August 5, 2009
United First Officer Douglas Cochran Receives
ALPA’s Superior Airmanship Award
Broomfield, Colo., Pilot Recognized for Superior Airmanship Skills Exhibited After Electrical and Communications Failures in Crowded New York Airspace
WASHINGTON—The Air Line Pilots Association, Int’l (ALPA), will recognize United Airlines (UAL) First Officer Douglas Cochran with the ALPA Superior Airmanship Award at its 2009 Air Safety Forum for his outstanding performance in preventing the catastrophic loss of United Flight 731, an Airbus A320 that suffered a near-total electrical failure moments after taking off from Newark Liberty Airport on Jan. 25, 2008.
“The actions of the pilots of United Flight 731 underscore the importance of having a trained, experienced flight crew in the cockpit, ready to act decisively at a moment’s notice,” said Capt. John Prater, ALPA’s president. “There were no procedures in place to tell this crew how to fly an ‘electric jet’ without a reliably functioning electrical system, but thanks to their quick thinking, they saved the lives of everyone on their flight and landed safely.”
Just seconds after Flight 731 made a normal takeoff from Newark, most of the flight displays in the “glass cockpit” went blank. Numerous cautions and warnings began to sound, and the remaining displays recycled, blinked erratically, or displayed conflicting information for the remainder of the flight. The radios and cockpit lights went out, and the A320’s landing gear failed to retract.
Left with only standby instruments and suspect flight controls, the crew immediately decided to return to the airport. But they were uncertain of the status of their landing gear, whether their hydraulic systems would function properly, and if they would have adequate braking once they landed.
The lack of reliable instruments and navigation displays, combined with no communications with the ground, put Flight 731 in a perilous situation from both a safety and a security standpoint. The aircraft’s transponder had stopped operating, and the pilots had no way to notify air traffic control of their problem. The pilots were flying the aircraft at low altitude through the dense New York airspace, headed toward downtown Manhattan and the Statue of Liberty.
The crew decided to manually configure their landing gear and flaps and fly a regular pattern back to Newark, hoping ATC would recognize what they were doing. Despite the communications failure, controllers cleared a path for the crippled airliner. The crew made a safe emergency landing just seven minutes after taking off from the airport.
Subsequent investigation revealed a failure of the airplane’s AC 1 electrical bus, one of two primary electrical distribution systems for the airplane. The AC 1 bus fault caused a number of other electrical systems on the aircraft to lose power. Because similar failures have occurred on other A320s, the National Transportation Safety Board has recommended that A320 operators modify their fleets to eliminate the problem and provide additional training and procedures to help pilots handle similar electrical failures in the future.
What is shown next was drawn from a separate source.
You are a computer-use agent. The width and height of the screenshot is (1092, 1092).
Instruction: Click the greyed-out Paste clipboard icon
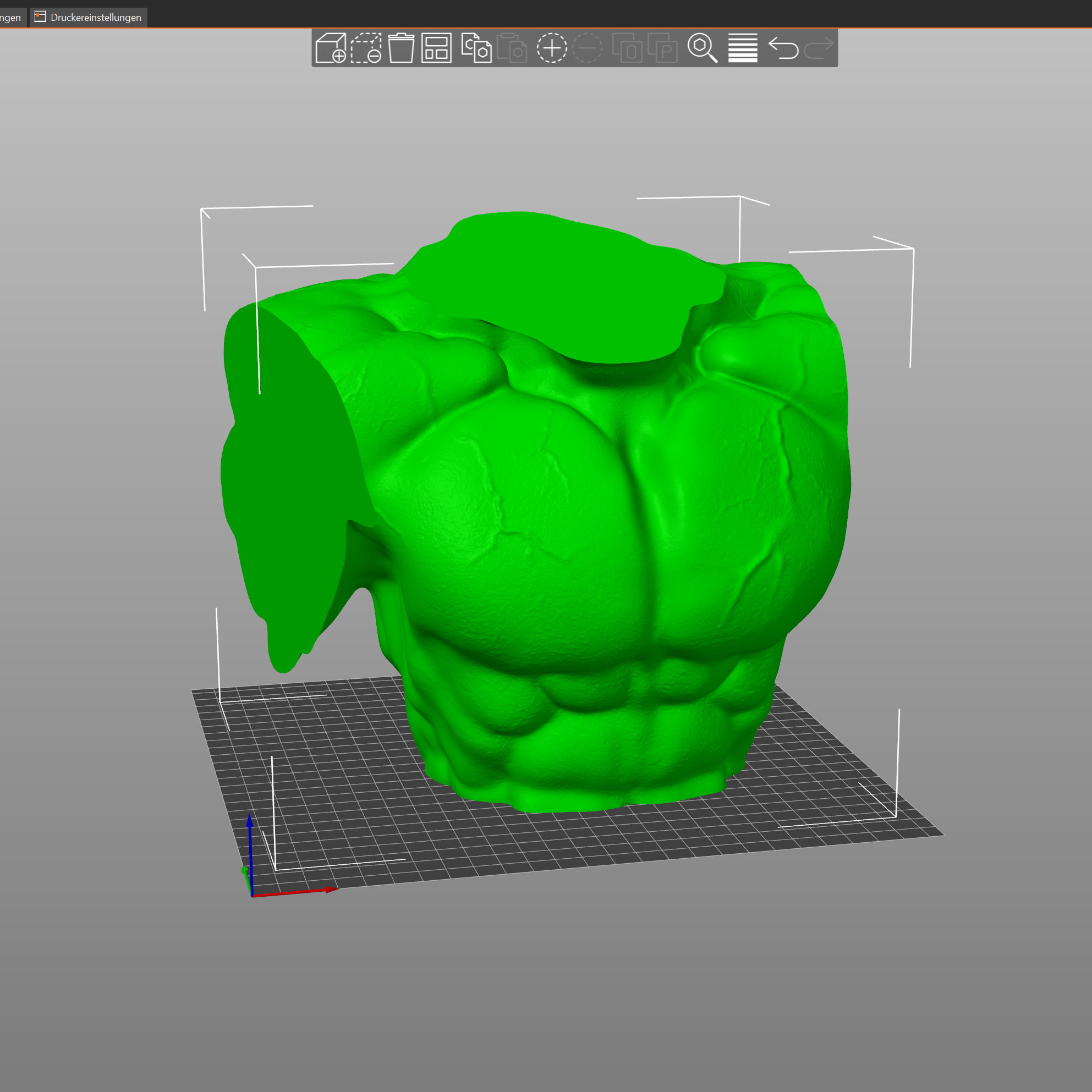512,48
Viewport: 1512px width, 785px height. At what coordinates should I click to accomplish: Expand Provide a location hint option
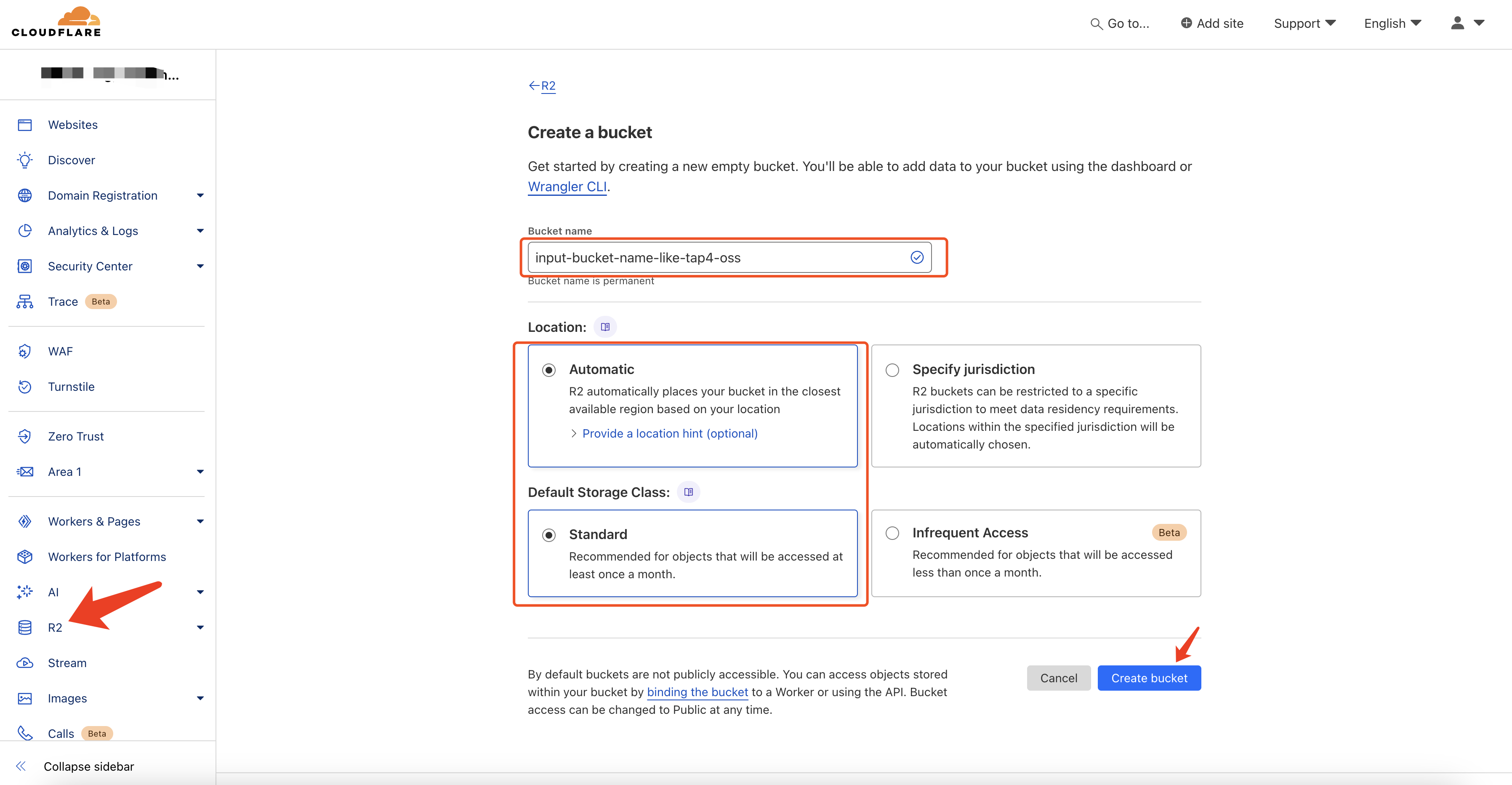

“Safety throughout the years has been the benchmark of United pilots, and First Officer Cochran’s ability to act and create ‘out-of-the-box’ procedures to overcome the serious challenges that were before him is testament to the abilities and experience the flying public has come to expect from United pilots,” said Capt. Steve Wallach, chairman of the United Master Executive Council of ALPA. “First Officer Cochran’s calm, collected thinking and actions averted a potential disaster. Speaking on behalf of all United pilots, I’m proud to be flying with him.”
This award will be presented on August 6 at ALPA’s 55th Air Safety Week Awards Banquet in Washington, D.C. ALPA will also honor Cochran’s colleague, Capt. Everett “Ross” Miller, with a Superior Airmanship Award for his critically important contributions to the successful outcome of this harrowing event.
Founded in 1931, ALPA is the world’s largest pilots union, representing nearly 54,000 pilots at 36 airlines in the United States and Canada.